For anyone unfamiliar, one of the characters (Cam) has an eidetic memory. But–as he tells Nate–this means he’s often left dealing with “memory attacks”, i.e. becoming overwhelmed by recalling bad times or, even worse, good ones. Drowning in nostalgia. And while my memory isn’t eidetic—“hyperthymesic” is a more appropriate term—this is directly taken from my own life. I can tell you what I was doing on July 19th of five years ago. And I experience the same paralyzing episodes as my character Cam. It occurs about once every week or two, usually at night as I’m falling asleep. I’ll remember something like the feeling of sitting in the limo with my friends on our way to Senior Prom—the jokes we told and the unfiltered exuberance rushing through teenage me—and I’ll cry myself to sleep with a huge smile on my face. Imagine, every night before you go to bed, you put on a film reel from any given day in your life. Sometimes it makes you want to shrivel or hide or cringe. And other days it makes you sob for joy and awareness of how ludicrously lucky you are to exist on this earth in this life at this moment.
I tell you all this because growing up with my memory led me to recognize certain key moments. Moments that I know, as they’re happening, I’ll miss later. What a beautiful yet useless ability, don’t you think?
Here I am. For one last night, I’m an unpublished author. Here I am.
Tomorrow is going to be one of those days I remember for a long time.

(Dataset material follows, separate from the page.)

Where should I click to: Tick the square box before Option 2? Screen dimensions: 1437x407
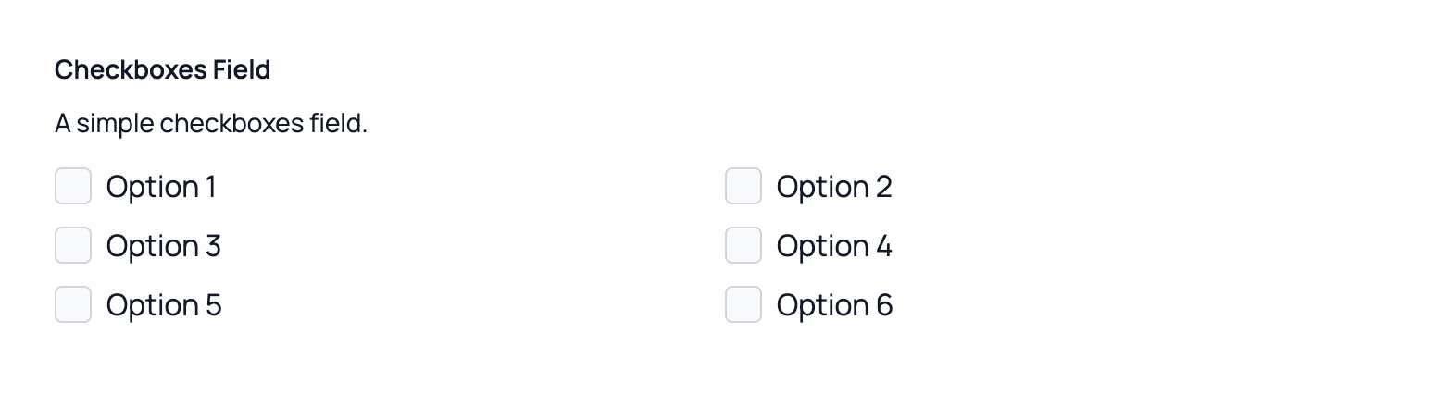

I said that before senior prom, and my first day of college, and I was right those times, and I’m right now. These are the last hours where I can cling to the blissfulness of it not having happened yet. I’ve been counting down to tomorrow for years and now it’s right in front of me and I’M SO EXCITED! God, how could I not be?!
I have no idea what’s going to happen next. I have no idea. This book will either explode off the shelves, or it’ll barely sell, or it’ll do completely average. I honestly couldn’t tell you which of those three I’m most afraid of. Because oh, am I scared, guys. I’m so scared.
Whatever happens, I’ll always have the wonderful new people I met on this journey. Allison. The whole team at Page Street. Reviewers who I’ve had wonderful conversations with, and even some like Tay, Chris, Austin, Chad, or Mari J who I’m proud to now call friends. Oh, my friends. This book could fall flat on its very neon face, and I’d publish it again a thousand times over just to meet you. You are worth so much more than a book. You’re all stories of your own and each of you is a beautiful one.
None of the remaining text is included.